Collected data
§ §

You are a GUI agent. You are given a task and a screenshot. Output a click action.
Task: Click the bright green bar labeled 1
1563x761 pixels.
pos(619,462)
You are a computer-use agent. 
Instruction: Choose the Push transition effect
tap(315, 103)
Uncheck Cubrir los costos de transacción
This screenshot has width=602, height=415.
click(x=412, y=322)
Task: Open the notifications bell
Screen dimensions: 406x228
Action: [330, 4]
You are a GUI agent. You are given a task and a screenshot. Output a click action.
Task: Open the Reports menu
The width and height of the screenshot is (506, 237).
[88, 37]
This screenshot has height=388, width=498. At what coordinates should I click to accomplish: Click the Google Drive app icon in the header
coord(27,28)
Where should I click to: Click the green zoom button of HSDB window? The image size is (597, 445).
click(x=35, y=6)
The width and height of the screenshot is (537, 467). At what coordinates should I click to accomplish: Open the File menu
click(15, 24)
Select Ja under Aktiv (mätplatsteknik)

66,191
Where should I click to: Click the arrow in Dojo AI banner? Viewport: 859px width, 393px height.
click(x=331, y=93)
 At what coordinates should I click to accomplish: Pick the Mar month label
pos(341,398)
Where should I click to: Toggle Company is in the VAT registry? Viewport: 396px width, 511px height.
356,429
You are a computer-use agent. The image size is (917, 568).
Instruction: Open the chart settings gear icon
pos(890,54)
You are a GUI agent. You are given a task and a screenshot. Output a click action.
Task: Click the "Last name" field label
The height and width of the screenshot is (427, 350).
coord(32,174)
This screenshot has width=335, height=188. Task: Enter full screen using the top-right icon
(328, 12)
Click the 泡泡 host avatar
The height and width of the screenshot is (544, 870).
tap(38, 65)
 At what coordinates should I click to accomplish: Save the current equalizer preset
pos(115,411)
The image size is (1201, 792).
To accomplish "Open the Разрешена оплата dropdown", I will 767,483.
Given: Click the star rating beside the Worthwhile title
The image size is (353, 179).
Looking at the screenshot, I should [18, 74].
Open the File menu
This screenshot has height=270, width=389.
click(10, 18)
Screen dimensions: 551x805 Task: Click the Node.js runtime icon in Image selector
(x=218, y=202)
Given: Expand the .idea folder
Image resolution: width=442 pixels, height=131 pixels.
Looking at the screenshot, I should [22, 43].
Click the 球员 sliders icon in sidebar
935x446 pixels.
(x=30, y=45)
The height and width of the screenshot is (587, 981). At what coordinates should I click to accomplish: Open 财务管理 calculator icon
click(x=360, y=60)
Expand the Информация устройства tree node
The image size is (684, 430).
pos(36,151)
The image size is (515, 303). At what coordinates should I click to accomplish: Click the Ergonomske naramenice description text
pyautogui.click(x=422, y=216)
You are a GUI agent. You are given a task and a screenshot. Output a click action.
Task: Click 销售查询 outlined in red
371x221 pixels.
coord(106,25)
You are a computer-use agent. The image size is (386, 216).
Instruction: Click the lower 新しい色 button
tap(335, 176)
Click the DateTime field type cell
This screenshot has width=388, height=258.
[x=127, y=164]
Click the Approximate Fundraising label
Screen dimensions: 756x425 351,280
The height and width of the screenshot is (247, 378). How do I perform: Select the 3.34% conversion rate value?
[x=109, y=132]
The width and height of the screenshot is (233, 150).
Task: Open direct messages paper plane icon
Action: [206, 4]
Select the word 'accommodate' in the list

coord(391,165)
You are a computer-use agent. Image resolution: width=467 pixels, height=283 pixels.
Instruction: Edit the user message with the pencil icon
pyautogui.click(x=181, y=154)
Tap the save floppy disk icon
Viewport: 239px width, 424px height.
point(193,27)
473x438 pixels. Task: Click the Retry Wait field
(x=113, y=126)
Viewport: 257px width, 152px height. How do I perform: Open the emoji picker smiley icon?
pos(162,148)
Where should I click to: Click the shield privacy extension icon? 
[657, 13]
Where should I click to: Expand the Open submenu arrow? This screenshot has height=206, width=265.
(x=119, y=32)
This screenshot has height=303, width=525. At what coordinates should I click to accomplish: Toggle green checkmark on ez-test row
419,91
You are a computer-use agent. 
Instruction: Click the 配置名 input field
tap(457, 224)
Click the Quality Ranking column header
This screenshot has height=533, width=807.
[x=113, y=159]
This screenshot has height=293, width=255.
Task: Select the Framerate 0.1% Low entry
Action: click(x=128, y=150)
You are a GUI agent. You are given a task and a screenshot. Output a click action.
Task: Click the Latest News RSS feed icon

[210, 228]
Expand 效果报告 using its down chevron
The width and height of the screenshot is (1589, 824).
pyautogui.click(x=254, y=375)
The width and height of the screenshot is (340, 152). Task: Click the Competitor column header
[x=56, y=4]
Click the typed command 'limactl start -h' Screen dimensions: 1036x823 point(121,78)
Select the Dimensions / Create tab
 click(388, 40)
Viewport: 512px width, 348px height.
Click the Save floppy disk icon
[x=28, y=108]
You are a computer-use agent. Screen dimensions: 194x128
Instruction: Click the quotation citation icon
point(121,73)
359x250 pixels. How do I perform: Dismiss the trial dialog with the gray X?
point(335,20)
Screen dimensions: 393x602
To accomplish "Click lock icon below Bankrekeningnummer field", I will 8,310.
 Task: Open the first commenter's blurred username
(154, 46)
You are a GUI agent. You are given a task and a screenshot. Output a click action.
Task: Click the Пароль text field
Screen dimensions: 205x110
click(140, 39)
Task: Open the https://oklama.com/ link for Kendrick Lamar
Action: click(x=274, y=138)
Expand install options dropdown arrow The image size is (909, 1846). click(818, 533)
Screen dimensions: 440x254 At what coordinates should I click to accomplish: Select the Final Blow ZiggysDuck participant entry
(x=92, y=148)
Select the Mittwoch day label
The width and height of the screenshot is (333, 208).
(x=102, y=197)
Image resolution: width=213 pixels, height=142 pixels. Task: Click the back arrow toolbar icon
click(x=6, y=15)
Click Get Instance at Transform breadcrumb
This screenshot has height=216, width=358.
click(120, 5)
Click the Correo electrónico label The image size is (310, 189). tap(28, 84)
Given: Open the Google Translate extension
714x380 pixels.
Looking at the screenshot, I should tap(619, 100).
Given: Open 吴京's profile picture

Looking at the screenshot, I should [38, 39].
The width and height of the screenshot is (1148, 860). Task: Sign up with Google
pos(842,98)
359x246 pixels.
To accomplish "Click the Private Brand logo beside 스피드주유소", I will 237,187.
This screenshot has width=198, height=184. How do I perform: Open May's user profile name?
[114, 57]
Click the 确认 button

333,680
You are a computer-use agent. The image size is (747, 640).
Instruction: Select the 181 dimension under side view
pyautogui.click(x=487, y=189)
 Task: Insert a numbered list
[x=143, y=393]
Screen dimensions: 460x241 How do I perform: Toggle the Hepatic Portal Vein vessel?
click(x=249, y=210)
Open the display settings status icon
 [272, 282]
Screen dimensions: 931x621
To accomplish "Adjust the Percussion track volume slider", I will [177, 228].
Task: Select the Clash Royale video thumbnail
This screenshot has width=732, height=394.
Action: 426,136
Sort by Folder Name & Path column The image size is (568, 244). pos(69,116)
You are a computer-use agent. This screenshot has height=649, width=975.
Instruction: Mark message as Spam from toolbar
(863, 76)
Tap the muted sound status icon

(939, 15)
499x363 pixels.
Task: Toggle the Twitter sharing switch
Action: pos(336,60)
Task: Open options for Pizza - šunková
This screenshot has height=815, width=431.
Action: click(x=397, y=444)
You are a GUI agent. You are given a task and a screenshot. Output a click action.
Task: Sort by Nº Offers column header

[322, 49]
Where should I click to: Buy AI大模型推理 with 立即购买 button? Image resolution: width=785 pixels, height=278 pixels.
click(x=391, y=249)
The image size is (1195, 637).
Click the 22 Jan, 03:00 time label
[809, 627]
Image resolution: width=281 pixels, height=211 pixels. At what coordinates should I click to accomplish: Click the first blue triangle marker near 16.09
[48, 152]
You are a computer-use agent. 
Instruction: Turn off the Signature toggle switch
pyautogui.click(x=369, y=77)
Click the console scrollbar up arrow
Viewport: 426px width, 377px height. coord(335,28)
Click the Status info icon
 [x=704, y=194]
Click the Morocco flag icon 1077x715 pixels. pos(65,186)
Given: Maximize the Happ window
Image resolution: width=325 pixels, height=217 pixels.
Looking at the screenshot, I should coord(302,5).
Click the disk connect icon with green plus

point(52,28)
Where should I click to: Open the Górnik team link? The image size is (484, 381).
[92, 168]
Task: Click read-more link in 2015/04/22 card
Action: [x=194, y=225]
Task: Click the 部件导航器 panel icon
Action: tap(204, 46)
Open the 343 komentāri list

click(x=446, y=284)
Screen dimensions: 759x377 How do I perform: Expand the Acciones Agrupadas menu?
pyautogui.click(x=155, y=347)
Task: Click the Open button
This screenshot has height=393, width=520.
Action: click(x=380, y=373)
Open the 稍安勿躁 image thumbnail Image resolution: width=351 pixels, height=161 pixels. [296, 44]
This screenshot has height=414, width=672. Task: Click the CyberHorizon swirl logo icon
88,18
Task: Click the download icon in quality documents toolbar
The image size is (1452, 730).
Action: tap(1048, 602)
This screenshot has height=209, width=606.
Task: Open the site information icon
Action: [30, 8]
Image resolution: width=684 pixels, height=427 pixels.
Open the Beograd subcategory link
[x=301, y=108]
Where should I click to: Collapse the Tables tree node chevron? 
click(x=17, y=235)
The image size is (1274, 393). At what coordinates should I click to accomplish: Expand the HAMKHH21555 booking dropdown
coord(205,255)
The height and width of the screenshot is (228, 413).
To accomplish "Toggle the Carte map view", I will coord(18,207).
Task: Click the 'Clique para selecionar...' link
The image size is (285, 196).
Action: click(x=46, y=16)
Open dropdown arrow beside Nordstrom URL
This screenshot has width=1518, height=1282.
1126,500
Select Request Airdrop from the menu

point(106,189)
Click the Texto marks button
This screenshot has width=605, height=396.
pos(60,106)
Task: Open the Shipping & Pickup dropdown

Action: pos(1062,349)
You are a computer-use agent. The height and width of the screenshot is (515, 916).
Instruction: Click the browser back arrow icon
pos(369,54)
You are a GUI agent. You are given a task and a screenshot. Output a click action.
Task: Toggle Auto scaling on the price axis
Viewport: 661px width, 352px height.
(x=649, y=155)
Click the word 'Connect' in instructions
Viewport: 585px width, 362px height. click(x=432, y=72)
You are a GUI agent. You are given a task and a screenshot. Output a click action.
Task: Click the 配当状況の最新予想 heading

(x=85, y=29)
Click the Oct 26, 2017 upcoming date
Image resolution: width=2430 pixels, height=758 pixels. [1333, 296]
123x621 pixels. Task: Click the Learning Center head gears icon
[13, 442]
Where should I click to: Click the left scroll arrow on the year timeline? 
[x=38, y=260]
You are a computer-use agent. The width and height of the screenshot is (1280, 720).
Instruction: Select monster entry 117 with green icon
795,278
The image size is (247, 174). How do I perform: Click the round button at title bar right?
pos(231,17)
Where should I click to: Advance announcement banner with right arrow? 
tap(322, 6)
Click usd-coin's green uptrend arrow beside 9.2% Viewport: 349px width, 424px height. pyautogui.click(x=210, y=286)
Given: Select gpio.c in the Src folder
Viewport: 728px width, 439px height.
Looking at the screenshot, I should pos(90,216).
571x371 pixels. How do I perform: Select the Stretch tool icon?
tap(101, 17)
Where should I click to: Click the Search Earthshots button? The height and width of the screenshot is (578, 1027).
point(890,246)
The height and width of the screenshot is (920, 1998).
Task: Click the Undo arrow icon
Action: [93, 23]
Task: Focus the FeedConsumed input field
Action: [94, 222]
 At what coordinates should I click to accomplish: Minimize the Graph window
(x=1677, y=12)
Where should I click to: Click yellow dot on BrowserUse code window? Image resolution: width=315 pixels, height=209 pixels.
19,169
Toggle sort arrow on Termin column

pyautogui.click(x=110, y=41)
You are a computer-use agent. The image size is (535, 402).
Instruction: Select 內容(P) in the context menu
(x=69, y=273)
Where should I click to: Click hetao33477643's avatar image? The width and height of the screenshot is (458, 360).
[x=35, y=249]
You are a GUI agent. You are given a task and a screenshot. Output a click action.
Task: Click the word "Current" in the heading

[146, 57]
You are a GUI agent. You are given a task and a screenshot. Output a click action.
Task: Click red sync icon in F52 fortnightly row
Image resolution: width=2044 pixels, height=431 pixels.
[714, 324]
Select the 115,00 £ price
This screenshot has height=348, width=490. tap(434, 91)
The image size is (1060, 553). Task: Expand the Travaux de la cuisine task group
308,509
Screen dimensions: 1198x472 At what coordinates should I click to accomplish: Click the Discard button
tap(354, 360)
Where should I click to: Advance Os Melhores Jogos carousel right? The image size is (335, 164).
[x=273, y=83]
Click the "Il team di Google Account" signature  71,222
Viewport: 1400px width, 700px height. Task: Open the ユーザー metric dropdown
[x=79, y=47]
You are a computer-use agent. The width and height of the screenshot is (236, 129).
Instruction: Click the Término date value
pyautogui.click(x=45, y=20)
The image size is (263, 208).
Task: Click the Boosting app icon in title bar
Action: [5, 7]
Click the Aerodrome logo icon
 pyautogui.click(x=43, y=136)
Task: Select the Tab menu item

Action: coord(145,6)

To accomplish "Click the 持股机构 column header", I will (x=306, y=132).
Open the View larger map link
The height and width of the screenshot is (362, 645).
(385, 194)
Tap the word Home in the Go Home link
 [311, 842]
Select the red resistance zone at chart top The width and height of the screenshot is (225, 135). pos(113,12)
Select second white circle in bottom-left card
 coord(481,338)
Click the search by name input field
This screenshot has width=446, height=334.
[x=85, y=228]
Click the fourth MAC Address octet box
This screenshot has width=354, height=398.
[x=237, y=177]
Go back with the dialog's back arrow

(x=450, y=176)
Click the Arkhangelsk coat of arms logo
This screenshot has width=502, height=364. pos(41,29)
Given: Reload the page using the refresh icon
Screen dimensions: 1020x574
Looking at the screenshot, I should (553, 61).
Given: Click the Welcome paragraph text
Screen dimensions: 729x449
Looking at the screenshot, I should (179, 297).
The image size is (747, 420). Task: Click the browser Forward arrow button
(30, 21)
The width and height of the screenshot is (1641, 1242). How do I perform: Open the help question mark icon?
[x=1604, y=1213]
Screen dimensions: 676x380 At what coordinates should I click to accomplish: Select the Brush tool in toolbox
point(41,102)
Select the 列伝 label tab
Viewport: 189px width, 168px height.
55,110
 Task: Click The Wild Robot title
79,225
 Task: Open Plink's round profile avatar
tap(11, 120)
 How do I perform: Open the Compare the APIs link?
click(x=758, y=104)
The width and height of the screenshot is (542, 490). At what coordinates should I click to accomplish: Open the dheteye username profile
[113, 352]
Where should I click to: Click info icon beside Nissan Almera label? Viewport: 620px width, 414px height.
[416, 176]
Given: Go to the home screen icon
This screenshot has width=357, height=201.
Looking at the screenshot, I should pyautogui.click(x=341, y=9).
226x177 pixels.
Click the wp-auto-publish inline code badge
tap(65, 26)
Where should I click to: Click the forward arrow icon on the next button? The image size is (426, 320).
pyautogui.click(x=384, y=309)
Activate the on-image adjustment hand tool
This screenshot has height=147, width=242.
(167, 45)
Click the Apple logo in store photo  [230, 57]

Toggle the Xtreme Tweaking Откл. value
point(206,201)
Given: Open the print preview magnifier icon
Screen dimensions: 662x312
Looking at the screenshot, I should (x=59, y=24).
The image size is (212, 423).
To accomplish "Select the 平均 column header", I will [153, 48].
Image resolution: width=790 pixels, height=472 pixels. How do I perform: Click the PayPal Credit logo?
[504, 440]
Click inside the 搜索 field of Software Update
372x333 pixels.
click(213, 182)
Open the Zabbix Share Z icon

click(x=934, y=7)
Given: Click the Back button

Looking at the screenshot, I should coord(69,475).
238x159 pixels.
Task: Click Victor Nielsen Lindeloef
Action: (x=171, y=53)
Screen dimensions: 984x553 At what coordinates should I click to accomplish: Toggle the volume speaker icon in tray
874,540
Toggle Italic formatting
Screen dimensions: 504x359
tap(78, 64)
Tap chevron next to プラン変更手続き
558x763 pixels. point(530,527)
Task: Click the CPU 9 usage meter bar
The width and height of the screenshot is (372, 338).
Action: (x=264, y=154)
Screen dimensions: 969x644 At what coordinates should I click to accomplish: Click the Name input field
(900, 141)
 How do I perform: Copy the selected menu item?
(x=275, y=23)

§ §

Give back precisely the lines above that start at the line containing "This screenshot has width=335, height=188." and end at the line containing "The image size is (1201, 792).", inclusive. No other lines belong in the output.

The answer
This screenshot has width=335, height=188. Task: Enter full screen using the top-right icon
(328, 12)
Click the 泡泡 host avatar
The height and width of the screenshot is (544, 870).
tap(38, 65)
 At what coordinates should I click to accomplish: Save the current equalizer preset
pos(115,411)
The image size is (1201, 792).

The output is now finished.